Don't forget Clark's "Thales to Dewey"!
 
 
Jim


----------



## JohnV (Oct 24, 2006)

I read Copleston many, many years ago. I can't remember enough to tell you about it except that he liked to summarize things with short, pointed sentences. Some of them I put into my collection of quotes. Unfortunately, I lost that collection when my computer crashed about six years ago. He has a certain flair for saying things easily, as I recall. In other words, I liked his style. 

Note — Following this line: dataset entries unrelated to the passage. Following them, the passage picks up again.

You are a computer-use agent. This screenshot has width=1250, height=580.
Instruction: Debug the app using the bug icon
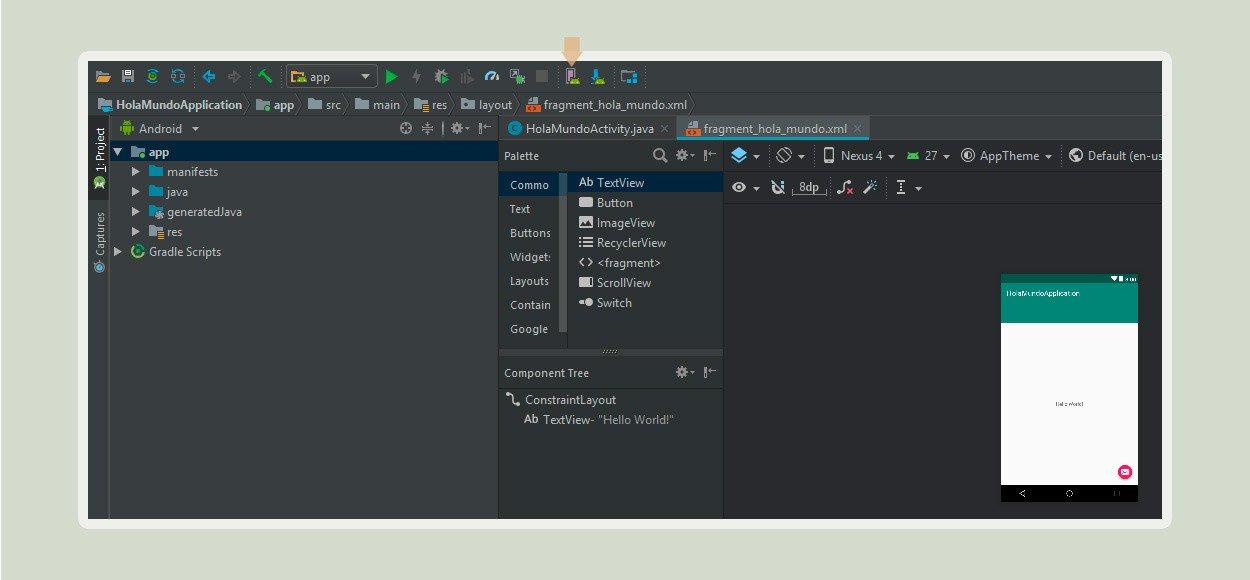[x=441, y=76]
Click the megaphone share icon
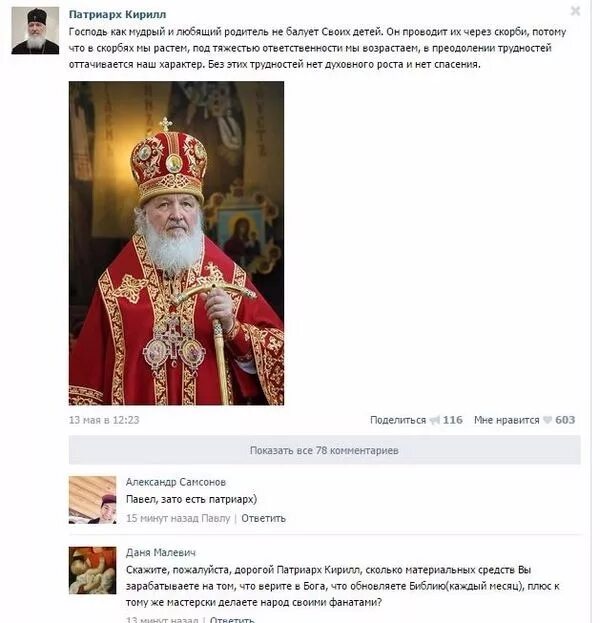Image resolution: width=600 pixels, height=623 pixels. coord(434,420)

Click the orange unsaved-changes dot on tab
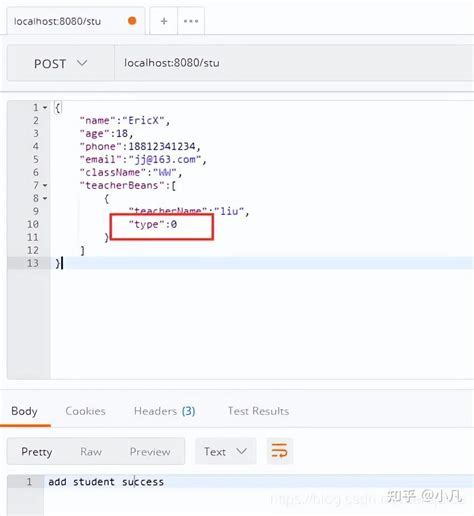tap(132, 21)
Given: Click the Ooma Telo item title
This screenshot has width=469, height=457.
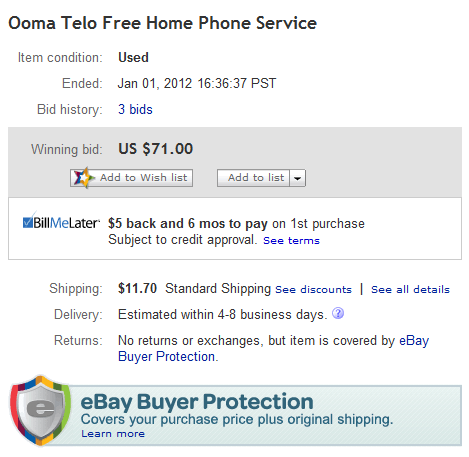Looking at the screenshot, I should (x=162, y=23).
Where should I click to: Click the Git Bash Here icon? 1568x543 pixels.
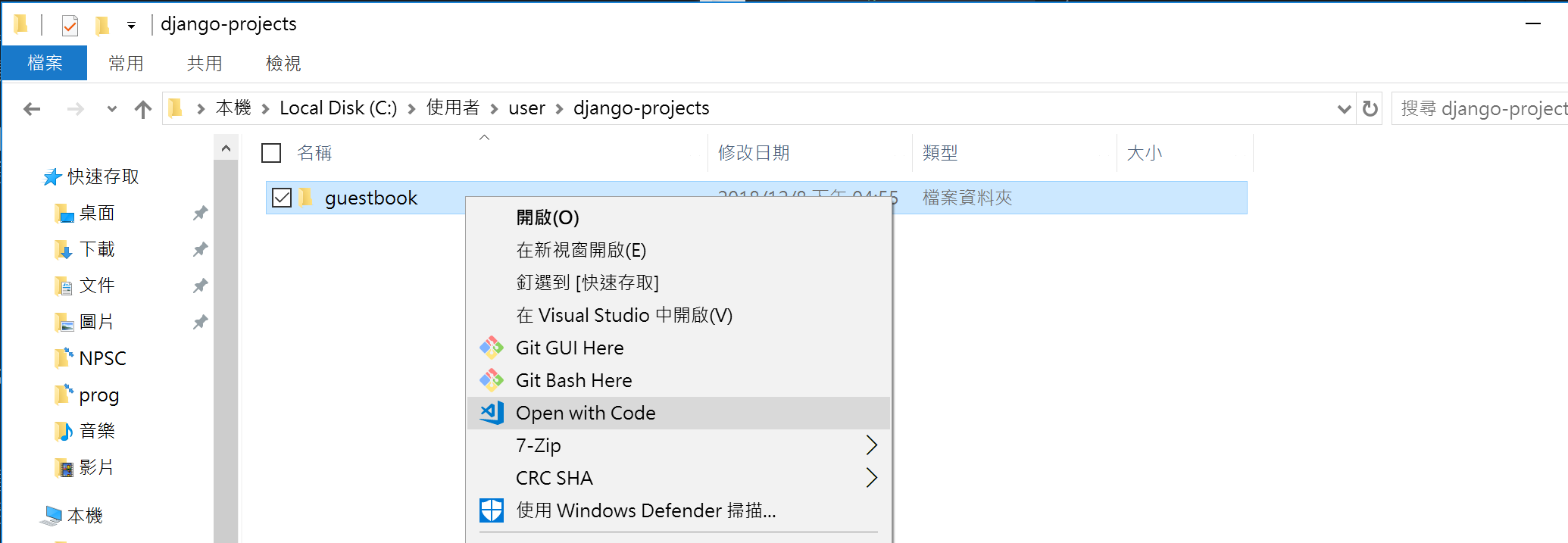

It was my fortune to have read Augustine's history first. From that study I followed his methodology up through history to the present. And then I read Schaeffer and Lewis. After that I read people like Copleston, Pope, E. Stanley Jones, and others, but stuck mostly to reading the Bible thoroughly and studying philosophy through using the Great Western Books series, since I owned the complete reference set. As much as I like Copleston's style, I like Adler (_et al_)'s breadth more.


----------



## rmdmphilosopher (Oct 24, 2006)

Clark's book is good... But certainly not a volume for someone ready to get a little deeper in the history of philosophy. It's a sort of Introduction to the History of Philosophy. I understand that in my Dad's time at college he went through this book, and a lot of other older people I know did the same: so I imagine it was a standard textbook at some point, dunno for sure though.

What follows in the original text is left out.